We landed in the city of Bangkok and chose a riverside stay versus a city side one (both of these stay options are available to travelers). We freshened up and took a boat ride to Wat Arun, one of the many picturesque temples in the Yai district. We strolled along to admire the fascinating colors and the intricate details that make the architecture here so eye-catching. We then headed to visit the Grand Palace and even though it’s a complete stunner, there’s a LOT to walk in and around. So be prepared. We ended our day at the Asiatic Mall which is one of the biggest in the capital and turns into a complete rage come evening. With its own amusement park, it also hosts a riverside area where one can simply unwind and catch up on some beautiful live music.

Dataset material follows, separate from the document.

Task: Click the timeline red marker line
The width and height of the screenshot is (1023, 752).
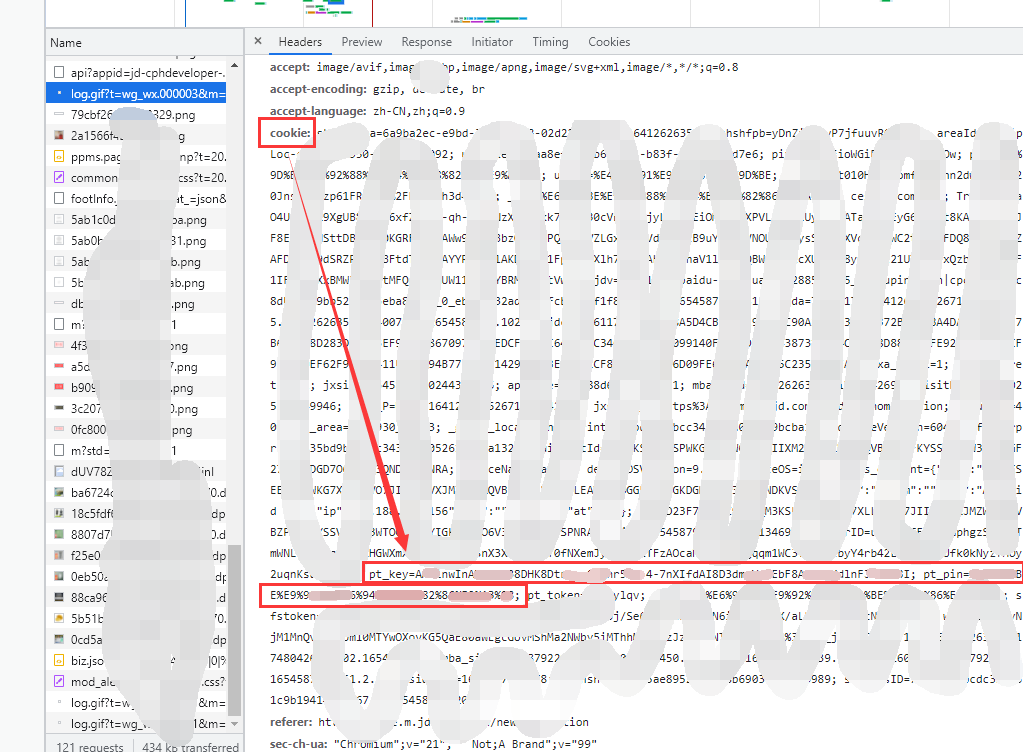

The following day we took a flight to Phuket. Today, we simply decided to unwind and catch up on some much-needed sleep. However, for those of you who like to juice out every moment when you travel, I’d suggest you head to the Central Festival Mall. Housing over 120 outlets, it also boasts of a range of international restaurants that are perfect for lunch, if you fancy. From electronics to stationery, you can spend an entire day here. But what I absolutely enjoyed was the time we spent at Thanon Bangla a.k.a Bangla street. With women popping out pinballs from their vaginas to drag queens dressed up to set the world on fire, this was an experience I won’t be forgetting anytime soon.
The next day we took a Blue Bus to the Old Town in Phuket. For those who aren’t aware, there are three modes of transport in the country: buses, Grab taxis and Tuk Tuks. The last two are pretty expensive and I’d suggest you look for the Blue Bus while you’re around – if you want to go to Old Town Phuket. When we compared the prices between a ride to Old Town via taxi (1,200 Bahts for two) to the bus fare (200 bahts for 2), we were amazed by the cost difference.
P.S: If you are planning on going to Patong, Kata, or Karong from Phuket, I suggest taking the Smart Bus. The buses are super punctual and even have a pre-planned schedule. These are traceable via the GPS as well and keep you updated on the exact locations they’re presently at for you to have a fair idea of when they’ll arrive at your chosen stop.
Old Town boasts of a rich Portuguese culture and this is heavily reflected in the layout of the town as well its architecture. After lazing around for a bit, we visited the Big Buddha, one of the most revered landmarks on the island of Phuket. The vibe was soothing even though there quite a few people around. We spent the evening exploring the flea bazaar in town, which to me is of the best parts of any trip.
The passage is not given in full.